An infostealer comes to town: Dissecting a highly evasive malware targeting Italy

By Cluster25 Threat Intel Team

December 22, 2022

Cluster25 researchers analyzed several campaigns (also publicly reported by CERT-AGID) that used phishing emails to spread an InfoStealer malware written in .NET through an infection chain that involves Windows Shortcut (LNK) files and Batch Scripts (BAT).  Taking into account the used TTPs and extracted evidence, the attacks seem perpetrated by the same adversary (internally named AUI001).

Even if the majority of the attacks seem to have impacted Italy, the network-based visibility over the malicious infrastructure C25 can dispose of about this event suggests similar implants impacted Germany and Turkey as well. More precisely Cluster25 observed around 100+ telemetry hits on Italy (with a single confirmed impacted entity operating in transportation sector) and a few dozen on Turkey and Germany (information is updated until Dec. 19, 2022, while the first hit on Italy has been registered on Dec. 06, 2022)

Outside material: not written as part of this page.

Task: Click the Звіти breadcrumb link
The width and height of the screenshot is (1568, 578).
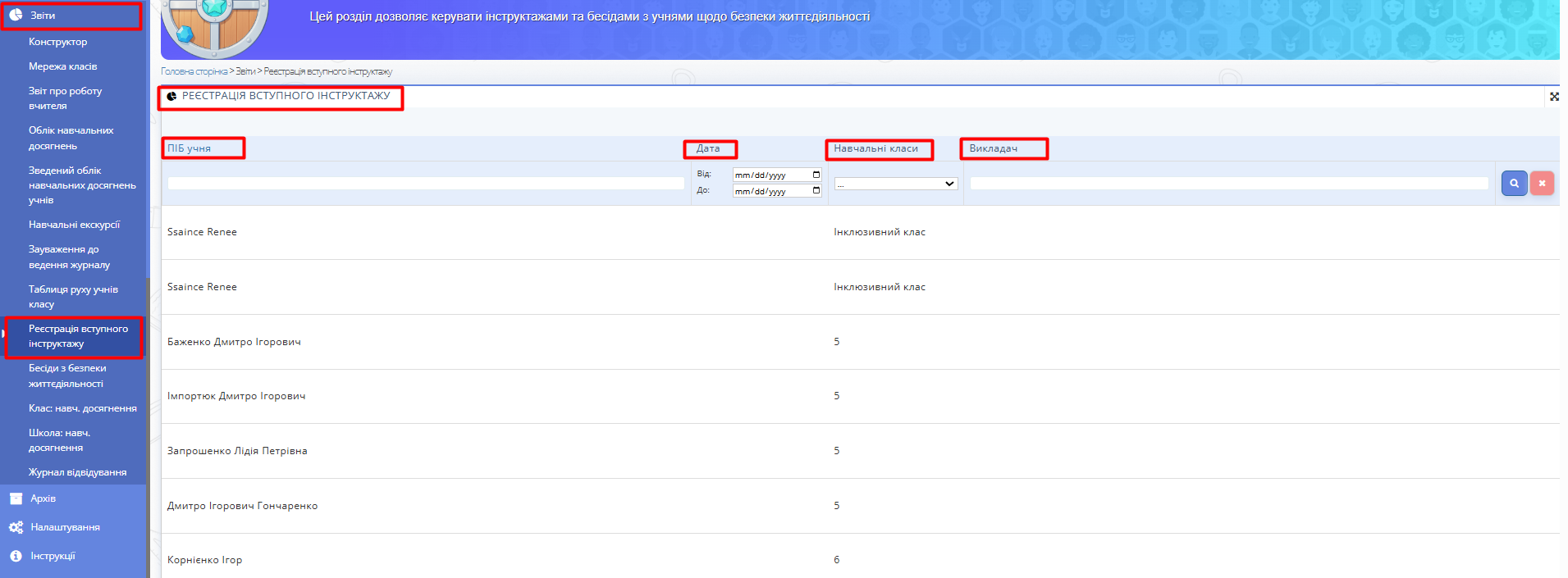Action: 245,72
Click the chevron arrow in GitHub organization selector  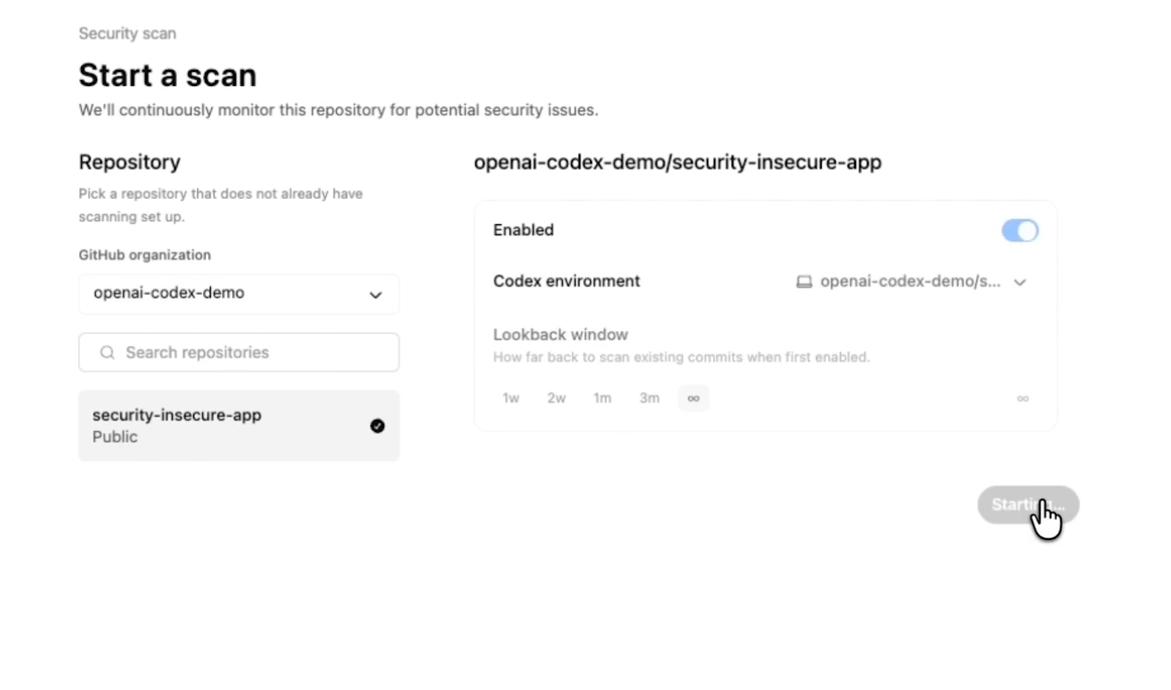(375, 295)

Some vendor refers to this event / actor as Alibaba2044 according to the name of a GitHub account used as one of the drop-points in the infection chain.

The final payload spread through the infection chain uses a complex level of obfuscation and packing techniques to hinder the analysis, that also makes difficult the attribution of the malware to a specific family. Some security firms identified it as the commercial infostealer known as PureLogs. As per  internal classification, the final payload overlapped with a .NET RAT / InfoStealer known as zgRAT.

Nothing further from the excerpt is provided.